@stackmemoryai/cli

v1.0.0

Published

25 days ago

Zero-configuration memory persistence for AI coding tools

0High
0Medium
0Low

jonathanpeterwu

ai memory context claude coding automation mcp

StackMemory

Lossless, project-scoped memory for AI tools

StackMemory is a memory runtime for AI coding and writing tools that preserves full project context across:

chat thread resets
model switching
editor restarts
long-running repos with thousands of interactions

Instead of a linear chat log, StackMemory organizes memory as a call stack of scoped work (frames), allowing context to naturally unwind without lossy compaction.

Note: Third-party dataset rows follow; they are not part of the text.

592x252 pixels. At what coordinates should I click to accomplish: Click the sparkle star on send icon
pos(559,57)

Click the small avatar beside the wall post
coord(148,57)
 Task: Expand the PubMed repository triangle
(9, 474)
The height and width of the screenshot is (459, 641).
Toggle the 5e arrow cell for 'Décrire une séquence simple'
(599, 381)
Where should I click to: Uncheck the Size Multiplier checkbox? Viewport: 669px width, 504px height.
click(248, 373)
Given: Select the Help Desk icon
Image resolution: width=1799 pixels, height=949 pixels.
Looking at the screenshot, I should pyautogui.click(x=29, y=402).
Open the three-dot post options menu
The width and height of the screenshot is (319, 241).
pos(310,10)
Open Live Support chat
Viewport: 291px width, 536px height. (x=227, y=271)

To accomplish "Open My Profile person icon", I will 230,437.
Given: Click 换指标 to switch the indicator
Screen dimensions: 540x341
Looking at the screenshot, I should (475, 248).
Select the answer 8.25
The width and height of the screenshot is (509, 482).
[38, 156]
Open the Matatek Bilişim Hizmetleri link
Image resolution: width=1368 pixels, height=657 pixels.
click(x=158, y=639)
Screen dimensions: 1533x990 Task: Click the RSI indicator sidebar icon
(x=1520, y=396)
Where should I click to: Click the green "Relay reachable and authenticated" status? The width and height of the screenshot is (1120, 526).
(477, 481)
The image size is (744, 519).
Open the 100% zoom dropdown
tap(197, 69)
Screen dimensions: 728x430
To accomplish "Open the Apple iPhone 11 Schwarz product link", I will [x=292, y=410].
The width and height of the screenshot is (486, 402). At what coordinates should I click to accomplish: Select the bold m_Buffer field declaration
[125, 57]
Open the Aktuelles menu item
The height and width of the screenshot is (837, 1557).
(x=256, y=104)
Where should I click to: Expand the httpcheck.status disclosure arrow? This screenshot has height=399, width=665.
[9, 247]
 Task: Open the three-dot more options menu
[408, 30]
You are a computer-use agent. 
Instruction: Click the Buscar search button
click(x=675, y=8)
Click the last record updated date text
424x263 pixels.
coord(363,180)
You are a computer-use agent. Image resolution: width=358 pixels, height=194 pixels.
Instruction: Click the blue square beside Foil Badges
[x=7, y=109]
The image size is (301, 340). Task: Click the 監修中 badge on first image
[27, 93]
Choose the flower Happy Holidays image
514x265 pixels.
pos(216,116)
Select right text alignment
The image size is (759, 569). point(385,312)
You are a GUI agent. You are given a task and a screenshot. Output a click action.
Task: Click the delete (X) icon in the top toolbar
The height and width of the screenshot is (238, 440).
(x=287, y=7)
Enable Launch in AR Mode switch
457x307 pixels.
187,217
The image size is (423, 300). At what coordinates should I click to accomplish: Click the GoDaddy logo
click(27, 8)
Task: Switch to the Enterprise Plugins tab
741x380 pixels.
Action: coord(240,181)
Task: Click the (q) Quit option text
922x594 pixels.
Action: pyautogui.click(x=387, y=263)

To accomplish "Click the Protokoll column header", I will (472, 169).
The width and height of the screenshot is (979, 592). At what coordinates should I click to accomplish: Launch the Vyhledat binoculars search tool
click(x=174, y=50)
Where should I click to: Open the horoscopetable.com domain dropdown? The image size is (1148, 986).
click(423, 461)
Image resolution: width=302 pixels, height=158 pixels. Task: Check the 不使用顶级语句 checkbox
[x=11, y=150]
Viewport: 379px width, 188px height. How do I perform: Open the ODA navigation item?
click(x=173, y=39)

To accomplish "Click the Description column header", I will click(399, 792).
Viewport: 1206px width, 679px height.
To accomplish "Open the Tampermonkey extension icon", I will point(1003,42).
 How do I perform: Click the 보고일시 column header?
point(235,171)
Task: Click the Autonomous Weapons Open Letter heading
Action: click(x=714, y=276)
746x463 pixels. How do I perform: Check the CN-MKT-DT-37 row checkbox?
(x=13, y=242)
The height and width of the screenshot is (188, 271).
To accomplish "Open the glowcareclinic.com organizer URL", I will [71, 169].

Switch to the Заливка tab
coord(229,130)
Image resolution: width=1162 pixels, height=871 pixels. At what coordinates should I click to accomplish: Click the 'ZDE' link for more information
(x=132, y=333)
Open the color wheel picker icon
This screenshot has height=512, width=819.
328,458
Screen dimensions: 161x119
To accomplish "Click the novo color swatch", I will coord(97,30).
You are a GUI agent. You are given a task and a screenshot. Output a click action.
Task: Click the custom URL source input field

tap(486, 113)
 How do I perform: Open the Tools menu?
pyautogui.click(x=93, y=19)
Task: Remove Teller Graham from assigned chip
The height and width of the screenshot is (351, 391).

Memory is storage. Context is a compiled view.

Why StackMemory exists

Modern AI tools forget:

why decisions were made
which constraints still apply
what changed earlier in the repo
what tools already ran and why

StackMemory fixes this by:

storing everything losslessly (events, tool calls, decisions)
injecting only the relevant working set into model context
keeping memory project-scoped, not chat-scoped

Core concepts (quick mental model)

| Concept | Meaning | | -------------- | ------------------------------------------------- | | Project | One GitHub repo (initial scope) | | Frame | A scoped unit of work (like a function call) | | Call Stack | Nested frames; only the active path is "hot" | | Event | Append-only record (message, tool call, decision) | | Digest | Structured return value when a frame closes | | Anchor | Pinned fact (DECISION, CONSTRAINT, INTERFACE) |

Frames can span:

multiple chat turns
multiple tool calls
multiple sessions

Hosted vs Open Source

Hosted (default)

Cloud-backed memory runtime
Fast indexing + retrieval
Durable storage
Per-project pricing
Works out-of-the-box

Open-source local mirror

SQLite-based
Fully inspectable
Offline / air-gapped
Intentionally N versions behind
No sync, no org features

OSS is for trust and inspection. Hosted is for scale, performance, and teams.

How it integrates

StackMemory integrates as an MCP tool and is invoked on every interaction in:

Claude Code
compatible editors
future MCP-enabled tools

The editor never manages memory directly — it simply asks StackMemory for the context bundle.

QuickStart

1. Hosted (Recommended)

Step 1: Create a project

stackmemory projects create \
  --repo https://github.com/org/repo

This creates a project-scoped memory space tied to the repo.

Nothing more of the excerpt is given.